The rapprochement began in 2015, when Saudi Arabia reopened its embassy in Baghdad. The embassy was closed in 1990 as the kingdom severed ties with Iraq following former dictator Saddam Hussein’s invasion of Kuwait.

The Iraqi prime minister is expected to meet King Salman and Crown Prince Mohammed bin Salman in Jeddah during a visit lasting several hours.

Mr Abdul Mahdi will assert “Iraq’s firm stance on playing a positive role in easing regional tension and resolving their conflicts”, his office said.

On September 14, a major Saudi oil processing plant and oilfield to the south were hit by missiles and drones.

The attacks immediately escalated tension in the region amid a standoff between the US and Iran.

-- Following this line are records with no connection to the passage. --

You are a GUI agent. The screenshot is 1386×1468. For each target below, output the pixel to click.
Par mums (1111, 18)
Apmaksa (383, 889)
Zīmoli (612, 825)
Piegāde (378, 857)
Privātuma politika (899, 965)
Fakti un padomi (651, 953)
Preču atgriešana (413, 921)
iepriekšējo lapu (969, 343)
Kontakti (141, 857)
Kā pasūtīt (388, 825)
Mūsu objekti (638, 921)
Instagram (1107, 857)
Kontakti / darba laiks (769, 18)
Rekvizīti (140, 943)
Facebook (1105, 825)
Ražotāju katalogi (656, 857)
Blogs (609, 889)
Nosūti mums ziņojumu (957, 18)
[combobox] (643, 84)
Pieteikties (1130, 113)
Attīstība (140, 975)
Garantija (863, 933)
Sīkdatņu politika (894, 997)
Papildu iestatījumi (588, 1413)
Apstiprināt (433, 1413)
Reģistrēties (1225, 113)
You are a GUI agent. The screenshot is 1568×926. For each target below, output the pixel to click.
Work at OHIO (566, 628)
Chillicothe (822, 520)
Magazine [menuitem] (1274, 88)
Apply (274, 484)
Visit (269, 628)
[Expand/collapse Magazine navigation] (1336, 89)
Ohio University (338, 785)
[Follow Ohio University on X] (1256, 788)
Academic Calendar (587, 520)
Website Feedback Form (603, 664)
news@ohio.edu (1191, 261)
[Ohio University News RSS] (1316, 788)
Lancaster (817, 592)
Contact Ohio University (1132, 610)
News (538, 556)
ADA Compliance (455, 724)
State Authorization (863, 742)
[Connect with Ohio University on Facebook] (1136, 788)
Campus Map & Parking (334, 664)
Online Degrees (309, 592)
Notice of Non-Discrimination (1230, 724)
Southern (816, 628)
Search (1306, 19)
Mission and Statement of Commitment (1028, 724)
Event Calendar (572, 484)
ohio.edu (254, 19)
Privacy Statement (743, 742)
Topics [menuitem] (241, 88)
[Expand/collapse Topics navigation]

Although Yemen's Houthi rebels claimed responsibility, Washington said Tehran was behind the attacks that risked disrupting global oil supplies.

Wednesday's visit will be Mr Abdul Mahdi's second to the kingdom since taking office in October last year.

Riyadh has been working to strengthen relations with Baghdad to halt the growing regional influence of Iran, while Iraqi officials are seeking economic benefits from closer ties with the kingdom.

King Salman has said the kingdom would provide Iraq $1 billion (Dh3.67bn) to build sport facilities and the Arar border crossing shared by the two countries would be partly reopened for trade next month.

The opening of the border has been discussed for several years. The move would increase economic and trade ties as well as make it easier for Iraqi pilgrims to visit the holy city of Makkah.